Reel Time performed by Annabel Nicolson at the London Film-makers' Co-operative.
Annabel Nicolson first performed her seminal film performance Reel Time at the London Filmmakers' Co-operative in 1973.
A key figure in the expanded cinema events which were emerging from the Co-op at this time, Nicolson had already been showing film performances and installations at Gallery House and Filmaktion at the Walker Art Gallery earlier in the year.Reel Time might be seen as a culmination of these earlier experiments. Sharing the formalist, or 'structural' concerns and practices of many of her Co-op contemporaries, Nicolson's Reel Time explores the material physicality of the film strip in relation to the film projector. However, Nicolson did this by the addition of a further piece of apparatus, more readily associated to female domestic work, that of the sewing machine.
Seated at the centre of the room, Nicolson guided a film strip through the unthreaded needle of the sewing machine, which punctured the film. The sewing machine, which was hand operated by Nicolson, started to destroy the film strip, which depicted an image filmed earlier of Nicolson at the sewing machine. The disintegrating film strip was passed in a circular journey between the sewing machine and a film projector, showing the projected image of Nicolson as it was slowly obliterated by the needle punctures. At the same time another projector projected a beam of pure light onto Nicolson so that her shadow is cast as a large silhouette on the adjacent wall. The performance was accompanied by two readers reciting snatches of instruction for threading a sewing machine and threading a projector. The performance ended when the film eventually broke and can no longer be threaded through the projector. In many performances of Reel Time the audience participated to help pass the disintegrating film strip between the sewing machine and the projector.

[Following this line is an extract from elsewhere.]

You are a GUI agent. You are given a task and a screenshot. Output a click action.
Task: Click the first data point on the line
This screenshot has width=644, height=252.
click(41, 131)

Reel Time successfully epitomised the 'Structural' filmmaking interest in foregrounding the live, 'real-time', event of the film projection process, in comparison to the on-screen film image which projected a'retrospective event'. Nicolson's cast shadow and her presence at the centre of the room referred to her active presence in 'real time', whilst the image beside it on the wall referred to an earlier period of 'film time', when the footage was shot. Nicolson's elegant interplay between these two temporal states and her exposure of the normally hidden roles of the projector and the fragility of the film material, was much praised at the time, the film writer Deke Dusinberre perceived it as 'another important piece in establishing the role of the projector in an expanded cinema context.' However, there are other possible readings now being explored concerning Reel Time's expression of a specifically female identity; explicit in the gendered technology of the sewing machine and the artist's destruction of her own image. Thus Reel Time could be considered an important precursor to the more consciously feminist filmmaking which emerged towards the end of the decade, of which Nicolson, as a founder member of the womans film distribution group Circles, played a strongly involved part.